Goal of the exercise: All lines containing the string "will" must be copied from the entries.

[Source information Boundary: Start]

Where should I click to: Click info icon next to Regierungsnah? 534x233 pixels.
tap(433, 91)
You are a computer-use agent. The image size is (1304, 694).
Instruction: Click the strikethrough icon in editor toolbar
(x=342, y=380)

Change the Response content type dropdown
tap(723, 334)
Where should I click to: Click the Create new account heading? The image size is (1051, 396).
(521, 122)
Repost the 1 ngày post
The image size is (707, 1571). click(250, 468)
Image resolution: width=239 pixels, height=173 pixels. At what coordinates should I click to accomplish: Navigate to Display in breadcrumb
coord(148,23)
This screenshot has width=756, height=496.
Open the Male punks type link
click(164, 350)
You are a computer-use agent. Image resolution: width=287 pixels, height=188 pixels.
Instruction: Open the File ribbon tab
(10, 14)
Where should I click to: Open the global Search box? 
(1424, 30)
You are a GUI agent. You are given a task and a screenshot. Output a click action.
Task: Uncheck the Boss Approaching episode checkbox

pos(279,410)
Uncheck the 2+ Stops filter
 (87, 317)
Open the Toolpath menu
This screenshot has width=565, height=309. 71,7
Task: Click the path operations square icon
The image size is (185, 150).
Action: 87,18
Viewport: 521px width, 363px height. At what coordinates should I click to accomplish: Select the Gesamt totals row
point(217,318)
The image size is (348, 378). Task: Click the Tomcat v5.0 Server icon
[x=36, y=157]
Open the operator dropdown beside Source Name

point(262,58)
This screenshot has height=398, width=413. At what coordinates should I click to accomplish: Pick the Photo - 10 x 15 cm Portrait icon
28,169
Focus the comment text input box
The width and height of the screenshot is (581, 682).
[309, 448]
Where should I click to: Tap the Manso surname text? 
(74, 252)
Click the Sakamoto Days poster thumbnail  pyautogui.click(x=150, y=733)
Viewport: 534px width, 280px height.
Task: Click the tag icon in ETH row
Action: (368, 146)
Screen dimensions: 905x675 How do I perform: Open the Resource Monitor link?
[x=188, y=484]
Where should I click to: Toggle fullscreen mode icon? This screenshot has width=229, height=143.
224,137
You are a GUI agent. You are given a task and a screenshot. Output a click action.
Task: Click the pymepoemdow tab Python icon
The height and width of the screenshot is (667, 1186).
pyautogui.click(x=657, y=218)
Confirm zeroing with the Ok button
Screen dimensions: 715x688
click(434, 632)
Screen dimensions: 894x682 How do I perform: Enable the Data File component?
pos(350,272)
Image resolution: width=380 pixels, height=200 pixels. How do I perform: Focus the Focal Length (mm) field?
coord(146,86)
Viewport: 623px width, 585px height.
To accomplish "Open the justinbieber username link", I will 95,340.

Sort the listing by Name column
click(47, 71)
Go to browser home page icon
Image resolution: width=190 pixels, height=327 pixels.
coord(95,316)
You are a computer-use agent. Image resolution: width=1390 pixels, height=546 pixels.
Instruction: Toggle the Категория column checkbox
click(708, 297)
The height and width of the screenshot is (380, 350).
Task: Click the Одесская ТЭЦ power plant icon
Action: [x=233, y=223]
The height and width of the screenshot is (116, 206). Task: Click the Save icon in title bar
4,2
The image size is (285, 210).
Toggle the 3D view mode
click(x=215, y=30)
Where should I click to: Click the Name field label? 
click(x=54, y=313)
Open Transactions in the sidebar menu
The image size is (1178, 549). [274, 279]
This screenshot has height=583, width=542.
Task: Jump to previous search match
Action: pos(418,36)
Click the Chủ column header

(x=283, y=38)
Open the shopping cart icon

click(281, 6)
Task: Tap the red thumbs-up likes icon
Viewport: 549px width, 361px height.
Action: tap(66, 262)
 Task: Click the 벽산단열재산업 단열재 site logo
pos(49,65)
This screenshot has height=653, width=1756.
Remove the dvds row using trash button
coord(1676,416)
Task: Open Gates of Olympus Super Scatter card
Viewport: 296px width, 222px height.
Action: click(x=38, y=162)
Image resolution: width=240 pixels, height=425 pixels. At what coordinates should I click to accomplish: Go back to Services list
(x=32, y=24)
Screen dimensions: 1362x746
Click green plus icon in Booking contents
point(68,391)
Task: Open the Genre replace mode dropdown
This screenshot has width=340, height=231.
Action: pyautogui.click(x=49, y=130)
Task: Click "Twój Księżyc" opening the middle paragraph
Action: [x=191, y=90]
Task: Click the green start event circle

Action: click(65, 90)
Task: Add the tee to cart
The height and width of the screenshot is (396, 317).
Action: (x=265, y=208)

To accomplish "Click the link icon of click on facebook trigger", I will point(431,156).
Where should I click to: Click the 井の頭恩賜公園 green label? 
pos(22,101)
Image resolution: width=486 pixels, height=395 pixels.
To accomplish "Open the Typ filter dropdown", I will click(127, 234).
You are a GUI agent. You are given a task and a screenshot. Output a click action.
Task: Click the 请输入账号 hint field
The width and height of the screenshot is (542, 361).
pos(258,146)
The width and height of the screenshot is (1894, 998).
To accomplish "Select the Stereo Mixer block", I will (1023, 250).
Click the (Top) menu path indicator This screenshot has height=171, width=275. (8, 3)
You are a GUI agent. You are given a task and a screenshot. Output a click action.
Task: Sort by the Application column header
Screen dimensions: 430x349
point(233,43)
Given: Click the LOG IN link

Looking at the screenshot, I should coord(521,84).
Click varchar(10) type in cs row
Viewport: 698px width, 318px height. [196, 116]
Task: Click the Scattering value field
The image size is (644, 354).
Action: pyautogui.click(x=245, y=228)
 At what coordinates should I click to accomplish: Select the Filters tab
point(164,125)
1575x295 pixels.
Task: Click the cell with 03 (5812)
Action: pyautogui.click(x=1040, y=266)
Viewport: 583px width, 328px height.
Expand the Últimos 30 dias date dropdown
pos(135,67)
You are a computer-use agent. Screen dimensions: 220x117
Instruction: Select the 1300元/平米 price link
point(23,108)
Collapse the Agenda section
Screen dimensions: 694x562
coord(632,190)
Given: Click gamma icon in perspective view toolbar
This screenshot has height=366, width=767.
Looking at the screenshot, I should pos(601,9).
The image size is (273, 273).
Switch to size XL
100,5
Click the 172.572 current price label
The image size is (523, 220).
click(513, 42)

[Source information Boundary: End]

Problem solution:
To accomplish "Open the justinbieber username link", I will 95,340.
To accomplish "Click the link icon of click on facebook trigger", I will point(431,156).
To accomplish "Open the Typ filter dropdown", I will click(127, 234).
To accomplish "Select the Stereo Mixer block", I will (1023, 250).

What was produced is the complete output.